**RECORDED INFORMATION:**
++++++
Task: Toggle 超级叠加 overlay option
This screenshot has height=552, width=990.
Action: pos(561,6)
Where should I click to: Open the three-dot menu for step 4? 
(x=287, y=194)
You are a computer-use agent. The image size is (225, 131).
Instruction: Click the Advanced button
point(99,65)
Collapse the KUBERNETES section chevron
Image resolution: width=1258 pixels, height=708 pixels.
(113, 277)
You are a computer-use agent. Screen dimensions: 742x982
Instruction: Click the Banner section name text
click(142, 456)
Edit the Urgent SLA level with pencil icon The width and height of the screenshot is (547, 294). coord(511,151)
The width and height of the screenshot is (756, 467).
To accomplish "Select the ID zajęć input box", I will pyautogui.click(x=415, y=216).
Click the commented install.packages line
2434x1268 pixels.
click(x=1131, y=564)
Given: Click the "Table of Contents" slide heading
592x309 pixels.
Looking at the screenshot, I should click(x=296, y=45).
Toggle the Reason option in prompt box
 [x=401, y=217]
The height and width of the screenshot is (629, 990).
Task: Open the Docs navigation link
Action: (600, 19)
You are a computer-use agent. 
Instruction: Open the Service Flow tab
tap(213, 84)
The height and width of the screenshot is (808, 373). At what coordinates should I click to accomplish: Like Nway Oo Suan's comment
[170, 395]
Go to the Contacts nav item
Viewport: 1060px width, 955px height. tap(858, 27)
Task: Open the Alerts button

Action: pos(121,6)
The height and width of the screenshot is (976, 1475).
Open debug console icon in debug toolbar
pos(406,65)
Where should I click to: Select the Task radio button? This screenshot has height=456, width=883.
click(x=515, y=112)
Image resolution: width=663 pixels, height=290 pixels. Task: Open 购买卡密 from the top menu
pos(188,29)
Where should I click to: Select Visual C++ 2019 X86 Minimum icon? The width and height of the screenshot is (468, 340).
++++++
Rewrite all of the records above with every "Instruction" changed to "Command", keeping everything else the same.

**ANSWER TO THE TASK:**
Task: Toggle 超级叠加 overlay option
This screenshot has height=552, width=990.
Action: pos(561,6)
Where should I click to: Open the three-dot menu for step 4? 
(x=287, y=194)
You are a computer-use agent. The image size is (225, 131).
Command: Click the Advanced button
point(99,65)
Collapse the KUBERNETES section chevron
Image resolution: width=1258 pixels, height=708 pixels.
(113, 277)
You are a computer-use agent. Screen dimensions: 742x982
Command: Click the Banner section name text
click(142, 456)
Edit the Urgent SLA level with pencil icon The width and height of the screenshot is (547, 294). coord(511,151)
The width and height of the screenshot is (756, 467).
To accomplish "Select the ID zajęć input box", I will pyautogui.click(x=415, y=216).
Click the commented install.packages line
2434x1268 pixels.
click(x=1131, y=564)
Given: Click the "Table of Contents" slide heading
592x309 pixels.
Looking at the screenshot, I should click(x=296, y=45).
Toggle the Reason option in prompt box
 [x=401, y=217]
The height and width of the screenshot is (629, 990).
Task: Open the Docs navigation link
Action: (600, 19)
You are a computer-use agent. 
Command: Open the Service Flow tab
tap(213, 84)
The height and width of the screenshot is (808, 373). At what coordinates should I click to accomplish: Like Nway Oo Suan's comment
[170, 395]
Go to the Contacts nav item
Viewport: 1060px width, 955px height. tap(858, 27)
Task: Open the Alerts button

Action: pos(121,6)
The height and width of the screenshot is (976, 1475).
Open debug console icon in debug toolbar
pos(406,65)
Where should I click to: Select the Task radio button? This screenshot has height=456, width=883.
click(x=515, y=112)
Image resolution: width=663 pixels, height=290 pixels. Task: Open 购买卡密 from the top menu
pos(188,29)
Where should I click to: Select Visual C++ 2019 X86 Minimum icon? The width and height of the screenshot is (468, 340).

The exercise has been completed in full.